▶ [Activity]: Please write out exactly the lines of the data below from the line holding "Viewport: 1421px width, 840px height." through the line holding "775x880 pixels.", and leave out the rest.

======== Information shown

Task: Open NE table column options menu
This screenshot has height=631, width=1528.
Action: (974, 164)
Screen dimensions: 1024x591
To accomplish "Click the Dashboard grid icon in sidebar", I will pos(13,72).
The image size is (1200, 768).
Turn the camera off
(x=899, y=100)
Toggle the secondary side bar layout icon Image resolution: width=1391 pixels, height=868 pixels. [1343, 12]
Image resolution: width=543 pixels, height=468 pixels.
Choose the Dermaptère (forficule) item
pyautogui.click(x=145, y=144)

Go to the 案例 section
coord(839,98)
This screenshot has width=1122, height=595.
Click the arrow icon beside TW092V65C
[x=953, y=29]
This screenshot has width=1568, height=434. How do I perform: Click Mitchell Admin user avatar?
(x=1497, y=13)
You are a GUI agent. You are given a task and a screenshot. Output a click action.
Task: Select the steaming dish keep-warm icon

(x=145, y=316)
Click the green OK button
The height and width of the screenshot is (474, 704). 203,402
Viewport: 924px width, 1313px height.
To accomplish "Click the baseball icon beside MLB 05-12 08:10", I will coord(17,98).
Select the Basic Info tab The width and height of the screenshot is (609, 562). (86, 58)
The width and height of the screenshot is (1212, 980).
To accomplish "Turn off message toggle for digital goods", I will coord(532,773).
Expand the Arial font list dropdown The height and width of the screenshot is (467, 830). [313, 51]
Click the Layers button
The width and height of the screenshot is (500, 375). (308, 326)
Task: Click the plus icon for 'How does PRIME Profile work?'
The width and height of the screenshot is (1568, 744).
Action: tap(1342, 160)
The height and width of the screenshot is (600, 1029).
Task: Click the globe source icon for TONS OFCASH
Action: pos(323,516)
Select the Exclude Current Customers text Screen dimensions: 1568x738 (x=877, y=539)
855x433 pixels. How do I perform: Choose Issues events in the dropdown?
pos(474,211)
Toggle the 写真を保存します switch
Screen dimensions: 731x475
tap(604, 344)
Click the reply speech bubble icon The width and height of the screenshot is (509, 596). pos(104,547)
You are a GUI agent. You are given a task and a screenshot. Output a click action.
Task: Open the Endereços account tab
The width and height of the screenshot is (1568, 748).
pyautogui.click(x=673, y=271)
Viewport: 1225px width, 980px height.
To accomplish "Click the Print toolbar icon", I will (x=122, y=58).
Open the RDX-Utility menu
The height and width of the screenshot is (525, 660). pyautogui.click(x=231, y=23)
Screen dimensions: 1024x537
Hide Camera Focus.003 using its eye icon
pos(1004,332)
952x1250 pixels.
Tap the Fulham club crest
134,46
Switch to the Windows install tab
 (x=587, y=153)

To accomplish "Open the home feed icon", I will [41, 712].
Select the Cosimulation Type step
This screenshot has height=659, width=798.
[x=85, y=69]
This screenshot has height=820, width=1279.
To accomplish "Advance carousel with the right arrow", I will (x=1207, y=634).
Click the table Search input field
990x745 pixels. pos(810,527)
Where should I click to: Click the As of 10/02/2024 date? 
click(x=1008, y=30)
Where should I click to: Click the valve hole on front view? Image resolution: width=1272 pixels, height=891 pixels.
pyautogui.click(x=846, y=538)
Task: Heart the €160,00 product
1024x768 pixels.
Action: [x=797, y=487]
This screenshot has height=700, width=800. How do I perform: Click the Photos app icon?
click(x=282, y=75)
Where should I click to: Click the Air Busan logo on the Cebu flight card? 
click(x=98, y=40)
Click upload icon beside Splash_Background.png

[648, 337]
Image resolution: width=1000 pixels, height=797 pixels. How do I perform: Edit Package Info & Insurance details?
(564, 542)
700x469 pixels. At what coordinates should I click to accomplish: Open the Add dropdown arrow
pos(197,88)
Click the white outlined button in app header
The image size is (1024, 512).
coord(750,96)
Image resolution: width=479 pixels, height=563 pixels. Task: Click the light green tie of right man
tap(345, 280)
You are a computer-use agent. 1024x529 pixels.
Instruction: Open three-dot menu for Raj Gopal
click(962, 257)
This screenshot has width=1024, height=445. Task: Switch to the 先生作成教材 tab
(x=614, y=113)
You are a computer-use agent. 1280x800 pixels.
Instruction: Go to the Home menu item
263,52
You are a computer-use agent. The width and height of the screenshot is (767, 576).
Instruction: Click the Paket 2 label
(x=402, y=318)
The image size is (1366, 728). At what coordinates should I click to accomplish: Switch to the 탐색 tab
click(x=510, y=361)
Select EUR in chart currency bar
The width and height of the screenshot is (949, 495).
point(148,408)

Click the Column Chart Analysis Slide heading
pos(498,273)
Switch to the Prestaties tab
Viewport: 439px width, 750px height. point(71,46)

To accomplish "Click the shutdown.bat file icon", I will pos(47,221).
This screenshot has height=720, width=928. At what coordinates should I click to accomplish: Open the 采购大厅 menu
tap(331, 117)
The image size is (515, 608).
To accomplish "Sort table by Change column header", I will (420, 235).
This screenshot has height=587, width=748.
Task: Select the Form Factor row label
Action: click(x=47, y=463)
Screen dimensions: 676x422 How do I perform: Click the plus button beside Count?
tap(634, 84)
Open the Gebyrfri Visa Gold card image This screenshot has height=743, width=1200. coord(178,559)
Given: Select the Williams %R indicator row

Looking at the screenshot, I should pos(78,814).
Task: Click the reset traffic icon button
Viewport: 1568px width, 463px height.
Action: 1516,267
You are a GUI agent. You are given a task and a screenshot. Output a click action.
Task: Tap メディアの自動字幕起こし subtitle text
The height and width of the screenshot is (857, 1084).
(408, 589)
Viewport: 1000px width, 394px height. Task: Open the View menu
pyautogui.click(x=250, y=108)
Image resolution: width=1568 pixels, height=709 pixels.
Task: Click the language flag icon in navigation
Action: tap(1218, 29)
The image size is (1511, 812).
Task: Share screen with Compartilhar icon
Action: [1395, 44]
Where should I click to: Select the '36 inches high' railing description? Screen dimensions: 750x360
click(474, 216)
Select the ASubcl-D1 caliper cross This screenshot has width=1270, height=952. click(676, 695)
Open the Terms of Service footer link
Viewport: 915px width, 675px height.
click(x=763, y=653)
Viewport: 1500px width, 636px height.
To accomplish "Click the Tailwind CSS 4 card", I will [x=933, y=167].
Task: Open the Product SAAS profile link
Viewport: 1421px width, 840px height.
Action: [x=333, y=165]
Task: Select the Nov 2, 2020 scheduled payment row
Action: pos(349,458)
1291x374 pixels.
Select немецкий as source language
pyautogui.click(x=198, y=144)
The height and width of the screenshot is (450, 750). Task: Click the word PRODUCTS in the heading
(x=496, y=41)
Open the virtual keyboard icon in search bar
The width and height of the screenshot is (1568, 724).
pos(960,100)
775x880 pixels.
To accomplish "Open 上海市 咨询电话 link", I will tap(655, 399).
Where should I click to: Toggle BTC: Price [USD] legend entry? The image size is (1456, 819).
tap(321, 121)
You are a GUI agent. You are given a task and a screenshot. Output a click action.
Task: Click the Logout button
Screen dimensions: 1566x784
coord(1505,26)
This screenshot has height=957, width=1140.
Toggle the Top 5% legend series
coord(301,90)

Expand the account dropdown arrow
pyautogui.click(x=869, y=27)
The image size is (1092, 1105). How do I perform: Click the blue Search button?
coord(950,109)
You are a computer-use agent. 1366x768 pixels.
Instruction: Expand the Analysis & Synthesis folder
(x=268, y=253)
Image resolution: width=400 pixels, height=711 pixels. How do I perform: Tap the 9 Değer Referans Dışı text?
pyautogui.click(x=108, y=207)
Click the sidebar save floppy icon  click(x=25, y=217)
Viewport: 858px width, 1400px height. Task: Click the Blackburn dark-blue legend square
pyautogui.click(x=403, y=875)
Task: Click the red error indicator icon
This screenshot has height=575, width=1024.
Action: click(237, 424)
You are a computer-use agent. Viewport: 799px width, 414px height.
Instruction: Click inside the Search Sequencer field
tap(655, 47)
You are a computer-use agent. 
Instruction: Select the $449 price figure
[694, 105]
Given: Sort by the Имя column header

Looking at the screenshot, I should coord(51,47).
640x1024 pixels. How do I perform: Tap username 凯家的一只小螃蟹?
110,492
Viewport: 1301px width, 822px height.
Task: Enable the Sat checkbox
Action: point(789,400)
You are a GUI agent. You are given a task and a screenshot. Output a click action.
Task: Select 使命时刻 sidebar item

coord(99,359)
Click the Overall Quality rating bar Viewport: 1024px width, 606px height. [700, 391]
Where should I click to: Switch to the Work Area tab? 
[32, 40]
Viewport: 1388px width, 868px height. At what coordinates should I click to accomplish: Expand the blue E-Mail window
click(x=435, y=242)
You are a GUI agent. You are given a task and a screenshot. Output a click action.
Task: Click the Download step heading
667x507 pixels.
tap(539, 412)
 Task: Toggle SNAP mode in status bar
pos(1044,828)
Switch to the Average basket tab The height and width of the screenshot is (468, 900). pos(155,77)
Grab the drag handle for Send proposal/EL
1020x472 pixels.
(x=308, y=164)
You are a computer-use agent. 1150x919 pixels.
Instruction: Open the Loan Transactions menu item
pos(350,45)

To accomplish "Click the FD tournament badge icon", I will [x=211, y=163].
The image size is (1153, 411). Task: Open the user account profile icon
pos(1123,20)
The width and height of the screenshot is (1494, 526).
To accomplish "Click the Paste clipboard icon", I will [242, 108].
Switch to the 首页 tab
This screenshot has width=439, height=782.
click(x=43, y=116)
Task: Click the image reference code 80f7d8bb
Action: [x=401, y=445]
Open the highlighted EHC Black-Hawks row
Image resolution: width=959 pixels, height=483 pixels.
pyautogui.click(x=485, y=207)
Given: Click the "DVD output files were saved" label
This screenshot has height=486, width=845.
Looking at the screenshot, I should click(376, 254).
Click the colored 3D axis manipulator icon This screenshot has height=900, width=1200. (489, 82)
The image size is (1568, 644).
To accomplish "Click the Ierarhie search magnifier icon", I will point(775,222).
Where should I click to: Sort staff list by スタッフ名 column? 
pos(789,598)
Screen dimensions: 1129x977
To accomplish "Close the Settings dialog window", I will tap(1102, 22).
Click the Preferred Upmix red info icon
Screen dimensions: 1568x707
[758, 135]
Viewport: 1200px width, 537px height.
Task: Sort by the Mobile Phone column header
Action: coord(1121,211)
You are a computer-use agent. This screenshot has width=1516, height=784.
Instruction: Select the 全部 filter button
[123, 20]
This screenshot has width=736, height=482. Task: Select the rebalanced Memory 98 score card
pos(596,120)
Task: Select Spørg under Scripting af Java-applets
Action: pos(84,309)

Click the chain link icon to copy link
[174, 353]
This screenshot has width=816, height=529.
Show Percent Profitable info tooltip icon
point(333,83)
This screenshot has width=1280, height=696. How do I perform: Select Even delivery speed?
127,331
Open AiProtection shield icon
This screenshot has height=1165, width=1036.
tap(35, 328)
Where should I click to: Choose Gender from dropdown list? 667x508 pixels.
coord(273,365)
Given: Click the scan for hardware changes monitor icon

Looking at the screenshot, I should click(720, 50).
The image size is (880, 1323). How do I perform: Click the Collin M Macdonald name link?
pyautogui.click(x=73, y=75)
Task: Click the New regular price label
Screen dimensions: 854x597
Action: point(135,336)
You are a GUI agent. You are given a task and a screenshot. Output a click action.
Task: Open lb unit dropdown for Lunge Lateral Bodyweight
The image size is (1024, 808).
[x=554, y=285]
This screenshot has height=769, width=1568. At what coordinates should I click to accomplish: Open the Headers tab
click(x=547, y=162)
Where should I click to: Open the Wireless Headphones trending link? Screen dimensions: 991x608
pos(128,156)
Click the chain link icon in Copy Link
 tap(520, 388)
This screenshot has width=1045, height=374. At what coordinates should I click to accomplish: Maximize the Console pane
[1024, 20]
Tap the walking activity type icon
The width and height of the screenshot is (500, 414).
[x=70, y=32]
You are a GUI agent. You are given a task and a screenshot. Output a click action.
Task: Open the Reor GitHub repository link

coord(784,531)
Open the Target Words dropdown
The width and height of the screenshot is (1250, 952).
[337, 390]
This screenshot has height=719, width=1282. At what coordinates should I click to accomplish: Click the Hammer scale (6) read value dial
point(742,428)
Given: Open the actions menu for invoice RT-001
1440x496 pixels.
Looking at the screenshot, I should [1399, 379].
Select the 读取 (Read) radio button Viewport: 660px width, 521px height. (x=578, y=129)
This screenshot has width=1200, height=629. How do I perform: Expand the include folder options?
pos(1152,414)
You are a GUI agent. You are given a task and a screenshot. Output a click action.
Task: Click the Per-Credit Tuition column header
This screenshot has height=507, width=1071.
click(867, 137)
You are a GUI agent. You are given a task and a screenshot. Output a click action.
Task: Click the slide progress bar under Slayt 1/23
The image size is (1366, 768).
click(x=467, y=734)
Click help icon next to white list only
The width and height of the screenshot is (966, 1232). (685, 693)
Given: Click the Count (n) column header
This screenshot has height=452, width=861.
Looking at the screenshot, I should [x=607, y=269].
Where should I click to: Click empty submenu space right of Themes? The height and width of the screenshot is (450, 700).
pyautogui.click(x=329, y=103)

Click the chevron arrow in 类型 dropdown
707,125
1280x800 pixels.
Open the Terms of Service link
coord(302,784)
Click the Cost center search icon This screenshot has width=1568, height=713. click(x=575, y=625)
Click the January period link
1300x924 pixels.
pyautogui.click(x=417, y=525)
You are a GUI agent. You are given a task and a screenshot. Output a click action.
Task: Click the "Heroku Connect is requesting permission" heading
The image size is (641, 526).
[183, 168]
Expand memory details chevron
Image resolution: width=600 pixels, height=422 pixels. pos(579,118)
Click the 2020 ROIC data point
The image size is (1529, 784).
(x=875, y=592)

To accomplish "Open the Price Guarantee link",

================

▶ [Solution]:
Viewport: 1421px width, 840px height.
Action: [x=333, y=165]
Task: Select the Nov 2, 2020 scheduled payment row
Action: pos(349,458)
1291x374 pixels.
Select немецкий as source language
pyautogui.click(x=198, y=144)
The height and width of the screenshot is (450, 750). Task: Click the word PRODUCTS in the heading
(x=496, y=41)
Open the virtual keyboard icon in search bar
The width and height of the screenshot is (1568, 724).
pos(960,100)
775x880 pixels.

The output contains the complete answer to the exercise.